**EXTRACT PROVIDED**
---*---

This past month in December, I had the opportunity to visit the city for a month. While I was there I learned a lot about the country, the population there, and problems people face on a daily basis.

#1. Services are Extremely Cheap

If you were to get a haircut in India it would cost you around 50 rupees. That converts to less than one dollar. This same principle holds for all other types of services including food and drink, clothing, and transportation.

The fact that services are cheaper in less developed countries is often known as the Balassa-Samuelson effect. A US dollar in India can buy you a lot more than a US dollar can in America.

This is a basic economic principle that you learn in Macro 101 but I never fully understood the magnitude behind it. Everything in India seemed so cheap to me (goods and services) because I had been anchored by American prices.

Because services are so cheap, if you earn a lot of money in India, your lifestyle can be very good. An example of this is housekeeping. In order to have a full-time servant in Mumbai, it costs 15,000 rupees which are around 200 dollars. This is pretty affordable for most middle-class Indian citizens so you will see a lot more housekeepers in Indian households than you would see in America.

The stereotypical traveler to the Gulf for work

There are some hacks that a lot of people do to take advantage of this phenomenon. One is that a lot of Indians migrate from India to work in the Gulf (Middle East), or if they can get permanent residency, Canada. They earn in dirhams or dollars, which is a much stronger currency than the rupee, and then return back home when they are done.

---*---

**GIVEN DATA**
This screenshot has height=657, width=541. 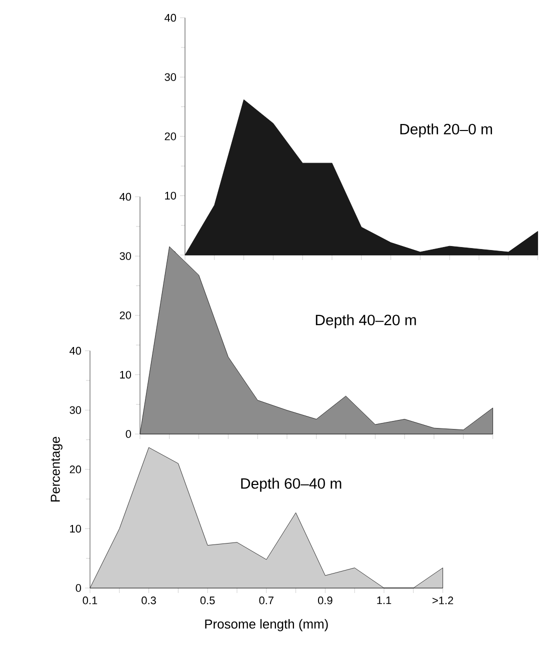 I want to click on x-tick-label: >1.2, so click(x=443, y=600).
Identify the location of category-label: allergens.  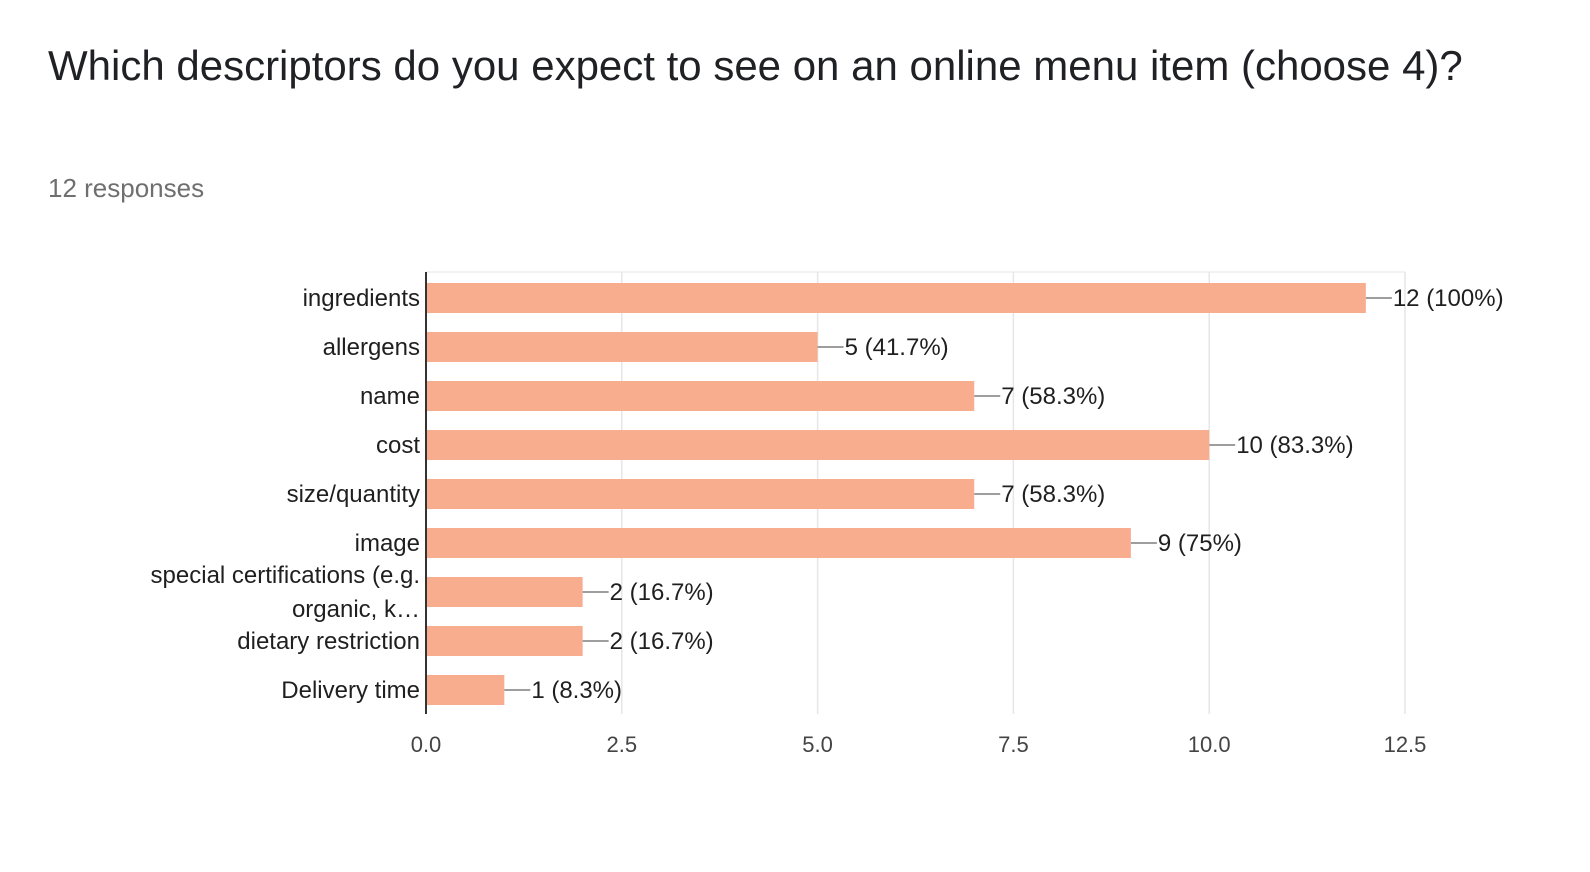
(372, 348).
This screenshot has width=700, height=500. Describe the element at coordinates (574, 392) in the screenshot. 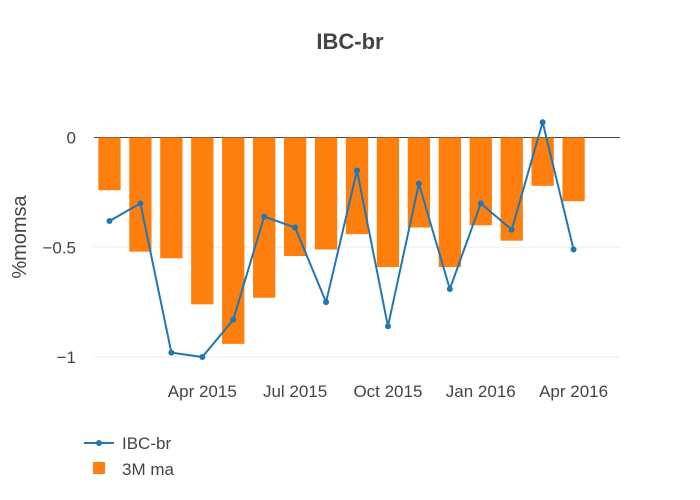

---*---

**TASKS TO CARRY OUT**
A – Name every currency mentioned in the India travel post.
B – Using the India travel post, decide whether each statement agrees with it, and quote the words that settle each one. (i) A haircut in India costs around 50 rupees. (ii) A full-time servant in Mumbai costs about 500 dollars. (iii) Cheaper services in less developed countries are often known as the Balassa-Samuelson effect.
The listing above is separate from the India travel post.

**SOLUTION SET**
A – Rupees, dollars, and dirhams.

B –
(i) Yes: "If you were to get a haircut in India it would cost you around 50 rupees."
(ii) No: "it costs 15,000 rupees which are around 200 dollars"
(iii) Yes: "The fact that services are cheaper in less developed countries is often known as the Balassa-Samuelson effect."